Israel workers fight government anti-labor policies

By Hans Lebrecht, in Workers Weely World,
11 January, 1997

TEL AVIV - In the days before the end of 1996, Israel's working class was engaged in the biggest-ever strike wave since the establishment of the state.

More than 250,000 workers - approximately one-quarter of the country's overall work force - went out on strike. At issue is the government and corporations' plan to cut wages and benefits, to privatize many of the nationally-owned enterprises, as well as increase income taxes on lower income people. At the same time they plan to increase military spending.

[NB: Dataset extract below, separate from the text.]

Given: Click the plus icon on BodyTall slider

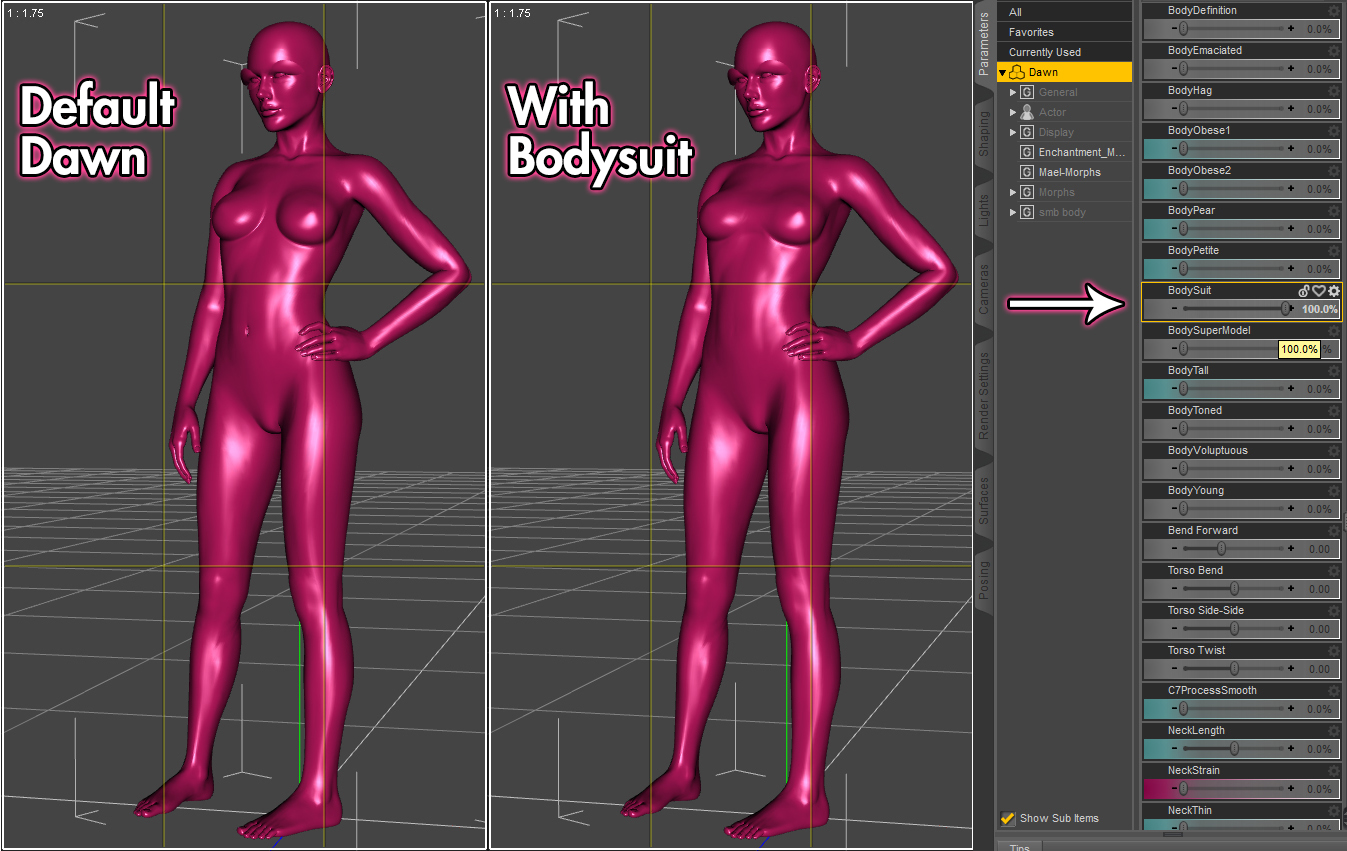Looking at the screenshot, I should (1291, 388).
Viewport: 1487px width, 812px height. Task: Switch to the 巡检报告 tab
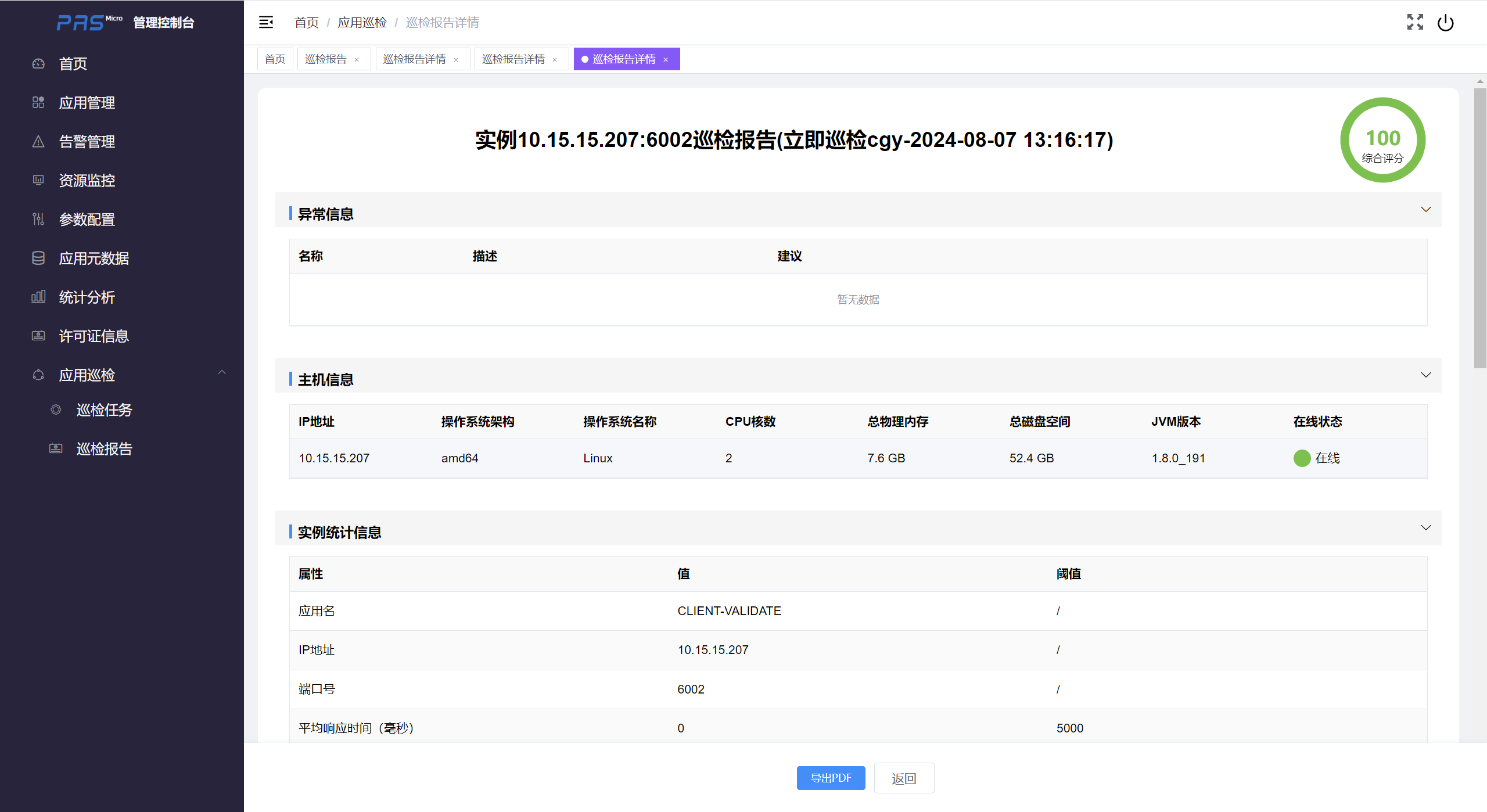[326, 59]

One of the main causes for the now temporarily suspended strike wave is that the privately owned corporations and the authorities in some industrial and public service sectors refuse, in the wake of the official government policy, to renew the collective labor contracts, signed with the Histadrut and labor committees, the terms of which ended with the end of the year. Instead, they want to sign individual contracts with each employee.

The strike at Haifa Chemical and other petrochemical plants started in early December. About 250,000 workers in these industries, at the three Israeli seaports and the railways, as well as municipal and other public sector workers, left their work places Dec. 26 after a two-week "cooling off period."

On Dec. 29 police detained Shlomo Shani, the national secretary of the trade union section of the Histadrut, during a mass rally of chemical industry workers. Labor Member of Knesset Amir Peretz called for an immediate general strike. More than a million laborers followed his lead.

The labor court, facing a still growing nationwide strike wave, ordered Shani's release. The Histadrut leadership called off the general strike while the strikes in the different sectors continued.

Israel has never seen a strike front this united at the rank-and-file level. Striking workers blocked the gates of their plants. Laborers of some big plants erected barricades on important inter-urban highways and burned tires.

Organized labor and its Histadrut trade union center came out as a united force, causing the government and its "labor courts" to give in.